In this scenario I really want to understand things like what should 
happen during deployment and runtime, and how Tuscany and WAS should 
cooperate during class loading and instantiation and do any dependency 
injection.

I can think of two different approaches. 

The first is to put Tuscany firmly in charge, which as far as I can see is 
roughly what the SOA feature pack for WAS does: you define Business Level 
Applications (which must be related to domains in some way) and then you 
can add contributions to them explicitly and start and stop them explictly 
from extra panels in the admin console. I imagine (only imagine, note, I 
haven't looked) that when you add the contribution it gets put somewhere; 
when you start the BLA a domain gets created, and the SOA FP is in charge 
while classes get loaded and instantiated and dependency injection gets 
done. But, I don't know what would happen with a contribution with an ejb 
in it since the SOA FP doesn't handle JEE artifacts yet. At what point 
would the ejb get given to the ejb container? 

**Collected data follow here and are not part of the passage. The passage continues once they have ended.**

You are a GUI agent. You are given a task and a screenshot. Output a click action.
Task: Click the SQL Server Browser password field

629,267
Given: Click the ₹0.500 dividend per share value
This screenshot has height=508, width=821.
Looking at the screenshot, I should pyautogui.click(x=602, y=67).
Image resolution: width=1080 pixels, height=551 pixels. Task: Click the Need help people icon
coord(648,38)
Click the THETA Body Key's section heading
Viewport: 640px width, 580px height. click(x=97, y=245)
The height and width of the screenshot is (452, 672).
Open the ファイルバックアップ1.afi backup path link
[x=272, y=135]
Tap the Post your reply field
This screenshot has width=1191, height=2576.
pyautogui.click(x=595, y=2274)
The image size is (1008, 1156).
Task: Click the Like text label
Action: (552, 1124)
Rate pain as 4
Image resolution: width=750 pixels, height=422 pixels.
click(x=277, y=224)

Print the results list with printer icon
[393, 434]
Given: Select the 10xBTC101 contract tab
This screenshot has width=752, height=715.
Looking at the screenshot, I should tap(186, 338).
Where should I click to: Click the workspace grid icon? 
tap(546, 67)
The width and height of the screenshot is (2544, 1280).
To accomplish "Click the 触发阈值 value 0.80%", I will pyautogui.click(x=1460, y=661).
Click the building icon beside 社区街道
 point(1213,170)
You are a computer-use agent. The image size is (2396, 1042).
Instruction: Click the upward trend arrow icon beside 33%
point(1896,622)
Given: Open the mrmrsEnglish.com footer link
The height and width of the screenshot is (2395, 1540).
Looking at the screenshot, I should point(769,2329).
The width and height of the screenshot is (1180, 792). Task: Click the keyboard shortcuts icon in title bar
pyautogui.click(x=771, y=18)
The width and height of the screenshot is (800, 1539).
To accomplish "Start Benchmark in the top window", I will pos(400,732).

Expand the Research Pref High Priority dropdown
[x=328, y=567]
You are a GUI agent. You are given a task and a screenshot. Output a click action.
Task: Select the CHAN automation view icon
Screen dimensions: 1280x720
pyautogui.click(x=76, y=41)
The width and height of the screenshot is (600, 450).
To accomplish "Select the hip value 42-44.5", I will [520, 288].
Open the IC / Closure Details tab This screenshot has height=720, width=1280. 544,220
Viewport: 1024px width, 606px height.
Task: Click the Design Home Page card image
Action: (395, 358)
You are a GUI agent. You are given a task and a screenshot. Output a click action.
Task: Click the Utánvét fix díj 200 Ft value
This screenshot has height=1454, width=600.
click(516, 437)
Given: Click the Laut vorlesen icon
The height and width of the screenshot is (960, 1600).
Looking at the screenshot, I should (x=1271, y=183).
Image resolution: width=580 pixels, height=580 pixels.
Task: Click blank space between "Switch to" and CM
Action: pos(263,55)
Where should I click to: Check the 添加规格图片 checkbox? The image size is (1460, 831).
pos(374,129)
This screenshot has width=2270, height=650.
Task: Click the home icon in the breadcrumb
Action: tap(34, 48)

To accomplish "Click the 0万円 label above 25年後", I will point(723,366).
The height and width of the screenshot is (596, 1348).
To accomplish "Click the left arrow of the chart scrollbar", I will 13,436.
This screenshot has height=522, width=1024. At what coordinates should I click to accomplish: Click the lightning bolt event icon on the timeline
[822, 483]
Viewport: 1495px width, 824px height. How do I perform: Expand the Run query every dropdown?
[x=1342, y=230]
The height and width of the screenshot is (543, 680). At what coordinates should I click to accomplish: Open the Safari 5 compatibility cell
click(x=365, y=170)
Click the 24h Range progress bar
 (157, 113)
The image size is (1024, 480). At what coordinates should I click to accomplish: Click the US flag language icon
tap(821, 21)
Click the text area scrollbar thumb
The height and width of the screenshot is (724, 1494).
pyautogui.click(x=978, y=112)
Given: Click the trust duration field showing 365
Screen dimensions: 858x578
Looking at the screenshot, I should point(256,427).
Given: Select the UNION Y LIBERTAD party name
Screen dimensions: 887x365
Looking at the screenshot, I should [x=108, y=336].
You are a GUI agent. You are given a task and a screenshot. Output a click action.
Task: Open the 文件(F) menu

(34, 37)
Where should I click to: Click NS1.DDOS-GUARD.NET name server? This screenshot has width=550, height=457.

The other approach is to leave WAS in charge as far as possible. Normal 
WAS deployment time behaviour is to examine the ear file and to pass 
whatever it finds to the appropriate handler for deployment: servlets to 
the web containre, ejbs to the ejb container etc. I can imagine just 
adding in a new step which is "during normal ear file processing, if you 
find an SCA contribution, locate an SCA domain and give the contribution 
to it". In fact with WAS 6.1 which is based on OSGI you can add in 
processing like this non-invasively. But then in this case if Tuscany 
opened the contribution and found an ejb that was a component would it 
have to give the ejb back to WAS?

That's just thinking about deployment. I have various things that are 
puzzling me about what should happen at runtime: who should create, start 
and stop the SCA domain, who actually does class loading, Tuscany or WAS, 
and if WAS loads a class and instantiates it and it is a component then 
how does it give the instance to Tuscany for dependency injection.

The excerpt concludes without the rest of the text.